La notizia che Jeff Bezos lascerà Seattle sembra una sorta di reggilibro: non un momento apocalittico per la città, in ogni caso, ma forse la fine simbolica di un'era.
Forse anche questo è esagerato.
Ma pensarci stamattina mi ha ispirato a tirare fuori questo vecchio numero della rivista Newsweek (sopra) dai miei contenitori.
La storia di copertina di Jerry Adler nel numero del 20 maggio 1996 è come una patinata capsula del tempo.
L'ho conservato nel corso degli anni per il modo in cui cattura un momento chiave nel nostro angolo di mondo.
È affascinante leggere con cognizione di causa tutto ciò che è accaduto qui nei decenni successivi.
Prima o poi, a quanto pare, tutti si trasferiscono a Seattle, o ci pensano, o almeno lo fanno i loro figli.
La città è un paradosso demografico, un luogo la cui popolazione – 532.900 nel 1995 – è sostanzialmente stabile, ma che sembra ai visitatori (che spesso non si recano nei quartieri operai) essere costituito interamente da persone nate altrove.
Giovani senza radici in cerca di alienazione sotto i cieli minacciosi di Seattle, ma con un sacco di ragazze a tener loro compagnia.
Aspiranti di mezza età scommettono che Microsoft possa creare un altro milionario.
Anche coloro che sono costretti a trascorrere il 21° secolo in qualche città meno favorita sentiranno inevitabilmente l'attrazione della tristezza di Seattle.
L'articolo prosegue elencando alcuni dei marchi iconici della regione, tra cui Weyerhaeuser, Boeing, Microsoft, Starbucks e, ovviamente, Nirvana e Pearl Jam.
Questo passaggio è particolarmente interessante da rivedere: la cosa principale che Microsoft e Starbucks hanno in comune è che essenzialmente hanno inventato le loro attività.
Questo, dice Scott Bedbury, vicepresidente senior per il marketing di Starbucks, è una caratteristica delle aziende di questa parte del paese.
“Non trasciniamo con noi 200 anni di bagaglio”, afferma.
“Non cerchiamo i nostri colleghi del settore per accaparrarsi una parte dei loro affari.
Noi guardiamo al consumatore”.
Naturalmente, un ragazzo che era già nella zona in quel momento avrebbe continuato ad accaparrarsi grossi affari da industrie consolidate concentrandosi sul cliente, e la sua omissione è forse il più grande difetto del pezzo, col senno di poi.
Jeff Bezos si trasferì a Seattle nel 1994 per avviare quella che sarebbe diventata "Amazon.com Inc.", come lo descrisse nel video d'archivio (sopra) che pubblicò giovedì su Instagram insieme alla notizia del suo trasferimento a Miami.
Ecco come Brad Stone ha descritto la decisione di Bezos nel suo libro del 2013, The Everything Store: Jeff Bezos and the Age of Amazon.
Bezos scelse di avviare la sua azienda a Seattle a causa della reputazione della città come polo tecnologico e perché lo stato di Washington aveva una popolazione relativamente piccola (rispetto a California, New York e Texas), il che significava che Amazon avrebbe dovuto raccogliere le vendite statali.
fiscale solo da una piccola percentuale di clienti.
Mentre l’area era ancora un remoto avamposto urbano noto più per il suo grunge rock che per la sua comunità imprenditoriale, Microsoft stava facendo passi da gigante nella vicina Redmond e l’Università di Washington produceva un flusso costante di laureati in informatica.
Seattle era anche vicina a uno dei due grandi distributori di libri: Ingram aveva un magazzino a sei ore di macchina, a Roseburg, nell'Oregon.

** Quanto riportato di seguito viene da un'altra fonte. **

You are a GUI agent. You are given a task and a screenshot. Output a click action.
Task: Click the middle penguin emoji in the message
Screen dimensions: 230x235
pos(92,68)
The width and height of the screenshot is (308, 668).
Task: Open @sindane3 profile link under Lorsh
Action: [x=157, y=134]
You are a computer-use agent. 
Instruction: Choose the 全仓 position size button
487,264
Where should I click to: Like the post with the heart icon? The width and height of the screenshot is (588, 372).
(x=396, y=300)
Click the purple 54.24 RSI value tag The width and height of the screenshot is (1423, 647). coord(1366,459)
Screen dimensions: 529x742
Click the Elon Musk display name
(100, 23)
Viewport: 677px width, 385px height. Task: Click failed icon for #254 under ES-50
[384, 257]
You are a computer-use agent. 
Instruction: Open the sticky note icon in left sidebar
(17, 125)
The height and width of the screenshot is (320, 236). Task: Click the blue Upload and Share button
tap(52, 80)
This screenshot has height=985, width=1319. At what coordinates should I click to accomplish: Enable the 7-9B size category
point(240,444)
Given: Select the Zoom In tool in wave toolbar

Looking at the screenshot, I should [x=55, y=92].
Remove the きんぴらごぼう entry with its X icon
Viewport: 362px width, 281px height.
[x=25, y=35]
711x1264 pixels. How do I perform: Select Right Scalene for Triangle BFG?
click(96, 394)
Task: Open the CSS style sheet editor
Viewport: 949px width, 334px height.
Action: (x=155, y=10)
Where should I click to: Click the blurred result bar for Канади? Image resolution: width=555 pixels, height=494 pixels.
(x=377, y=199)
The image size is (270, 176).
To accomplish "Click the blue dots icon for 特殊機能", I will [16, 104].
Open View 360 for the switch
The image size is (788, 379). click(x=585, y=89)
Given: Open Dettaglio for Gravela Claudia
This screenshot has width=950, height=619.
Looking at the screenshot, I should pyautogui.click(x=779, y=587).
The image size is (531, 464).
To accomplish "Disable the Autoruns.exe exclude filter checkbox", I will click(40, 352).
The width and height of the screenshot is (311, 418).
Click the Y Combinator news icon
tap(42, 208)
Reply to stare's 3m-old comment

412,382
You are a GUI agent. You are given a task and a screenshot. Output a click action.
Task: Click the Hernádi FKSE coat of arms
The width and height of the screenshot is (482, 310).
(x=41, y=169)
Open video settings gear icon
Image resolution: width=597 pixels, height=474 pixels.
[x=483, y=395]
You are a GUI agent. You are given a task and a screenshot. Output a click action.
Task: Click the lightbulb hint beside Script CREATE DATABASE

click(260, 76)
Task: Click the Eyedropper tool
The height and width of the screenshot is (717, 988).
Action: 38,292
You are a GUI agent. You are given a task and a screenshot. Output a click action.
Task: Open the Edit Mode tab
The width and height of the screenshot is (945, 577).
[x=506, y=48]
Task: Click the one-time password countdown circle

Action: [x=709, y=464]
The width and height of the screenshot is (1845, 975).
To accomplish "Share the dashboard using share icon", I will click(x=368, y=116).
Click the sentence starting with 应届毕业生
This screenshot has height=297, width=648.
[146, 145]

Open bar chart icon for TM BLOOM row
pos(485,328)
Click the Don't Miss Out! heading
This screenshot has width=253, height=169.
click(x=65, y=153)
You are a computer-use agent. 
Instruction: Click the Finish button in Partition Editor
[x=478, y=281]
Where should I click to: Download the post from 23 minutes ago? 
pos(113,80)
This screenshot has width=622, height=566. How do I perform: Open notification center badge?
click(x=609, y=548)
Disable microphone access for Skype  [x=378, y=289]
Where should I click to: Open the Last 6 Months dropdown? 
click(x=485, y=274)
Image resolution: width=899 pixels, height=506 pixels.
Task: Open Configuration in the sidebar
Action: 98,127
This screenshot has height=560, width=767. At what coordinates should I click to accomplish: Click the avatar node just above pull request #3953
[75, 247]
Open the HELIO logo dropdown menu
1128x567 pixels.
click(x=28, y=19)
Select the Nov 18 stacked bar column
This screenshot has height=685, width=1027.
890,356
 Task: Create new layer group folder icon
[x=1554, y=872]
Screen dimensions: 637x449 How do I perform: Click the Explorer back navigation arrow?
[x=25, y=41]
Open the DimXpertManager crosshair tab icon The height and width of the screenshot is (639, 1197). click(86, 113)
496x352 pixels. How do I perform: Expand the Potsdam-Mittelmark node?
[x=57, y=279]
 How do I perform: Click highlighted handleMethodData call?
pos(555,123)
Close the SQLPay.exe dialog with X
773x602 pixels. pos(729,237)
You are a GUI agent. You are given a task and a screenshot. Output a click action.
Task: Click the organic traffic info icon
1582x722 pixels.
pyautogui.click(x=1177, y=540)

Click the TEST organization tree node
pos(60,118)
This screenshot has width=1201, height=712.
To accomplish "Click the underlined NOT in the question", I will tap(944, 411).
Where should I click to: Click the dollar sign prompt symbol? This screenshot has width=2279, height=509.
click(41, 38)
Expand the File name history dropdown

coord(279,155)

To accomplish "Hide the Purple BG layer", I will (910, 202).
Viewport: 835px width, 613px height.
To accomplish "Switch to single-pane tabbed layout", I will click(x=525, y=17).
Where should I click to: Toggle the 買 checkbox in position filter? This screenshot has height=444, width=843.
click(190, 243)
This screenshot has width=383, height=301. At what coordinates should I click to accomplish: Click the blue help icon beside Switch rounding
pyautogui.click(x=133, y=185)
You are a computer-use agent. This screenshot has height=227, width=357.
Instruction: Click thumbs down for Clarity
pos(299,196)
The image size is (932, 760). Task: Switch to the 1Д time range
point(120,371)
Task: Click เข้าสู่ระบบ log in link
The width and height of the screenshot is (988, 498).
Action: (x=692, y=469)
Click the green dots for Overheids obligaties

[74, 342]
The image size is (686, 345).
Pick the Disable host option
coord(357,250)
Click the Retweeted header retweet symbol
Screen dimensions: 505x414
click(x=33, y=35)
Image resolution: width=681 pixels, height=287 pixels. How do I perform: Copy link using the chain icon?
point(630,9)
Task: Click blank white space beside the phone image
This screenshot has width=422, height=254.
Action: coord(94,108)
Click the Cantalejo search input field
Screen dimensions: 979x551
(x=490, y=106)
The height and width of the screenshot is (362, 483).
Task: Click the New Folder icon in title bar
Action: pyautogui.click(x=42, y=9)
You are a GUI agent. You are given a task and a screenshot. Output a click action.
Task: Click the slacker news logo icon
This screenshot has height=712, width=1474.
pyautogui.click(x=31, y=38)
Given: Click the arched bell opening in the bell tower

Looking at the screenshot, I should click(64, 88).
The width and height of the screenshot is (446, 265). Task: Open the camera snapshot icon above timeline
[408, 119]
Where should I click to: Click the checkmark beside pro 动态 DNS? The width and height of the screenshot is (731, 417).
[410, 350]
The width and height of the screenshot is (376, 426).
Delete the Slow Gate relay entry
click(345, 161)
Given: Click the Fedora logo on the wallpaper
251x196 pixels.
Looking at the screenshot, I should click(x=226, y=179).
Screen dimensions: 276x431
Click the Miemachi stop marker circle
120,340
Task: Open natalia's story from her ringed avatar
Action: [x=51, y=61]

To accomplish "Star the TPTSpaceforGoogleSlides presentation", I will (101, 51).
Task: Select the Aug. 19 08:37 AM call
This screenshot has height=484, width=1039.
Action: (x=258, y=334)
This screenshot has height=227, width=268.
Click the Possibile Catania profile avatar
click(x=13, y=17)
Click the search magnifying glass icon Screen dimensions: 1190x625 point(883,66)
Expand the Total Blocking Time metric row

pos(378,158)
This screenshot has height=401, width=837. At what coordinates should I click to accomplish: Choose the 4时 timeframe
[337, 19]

E l’uomo d’affari locale Nick Hanauer, che Bezos aveva recentemente incontrato tramite un amico, viveva lì e ha esortato Bezos a provare Seattle.
In seguito sarebbe stato fondamentale nel presentare Bezos ai potenziali investitori.
Adoro leggere di questi momenti fortuiti del passato.
Gran parte del nostro lavoro come reporter consiste nel cercare di capire cosa sta succedendo ora, grande e piccolo, e che avrà lo stesso significato decenni nel futuro.
Quindi quanto profondamente Seattle dovrebbe sentire il dolore della decisione di Bezos di scappare? Il tempo e il progresso tecnologico hanno reso questa questione complicata.
Fondamentalmente, oggi il mondo è molto diverso rispetto a 27 anni fa, compreso il fatto che la posizione fisica di una persona nel mondo non è così importante come allora.
In questo senso, questo passaggio dell'articolo di Newsweek del 1996 era preveggente, sull'argomento di copertina, la discussione di Michael Kinsley con Microsoft su dove avrebbe lavorato come redattore di Slate, la "rivista digitale" dell'azienda tecnologica.
La sua prima reazione è stata che avrebbe potuto pubblicare una rivista migliore in Oriente, vicino ai droni che generano fermento culturale e politico.
"Mi hanno detto che il cyberspazio rende la distanza irrilevante", dice.
“Ho detto, questo è il punto, posso farlo da un computer a Chevy Chase.
… E loro hanno detto, no, ti vogliamo qui per la sinergia.
Sì, già allora le aziende tecnologiche discutevano di lavoro a distanza.
Addio da Seattle, Jeff.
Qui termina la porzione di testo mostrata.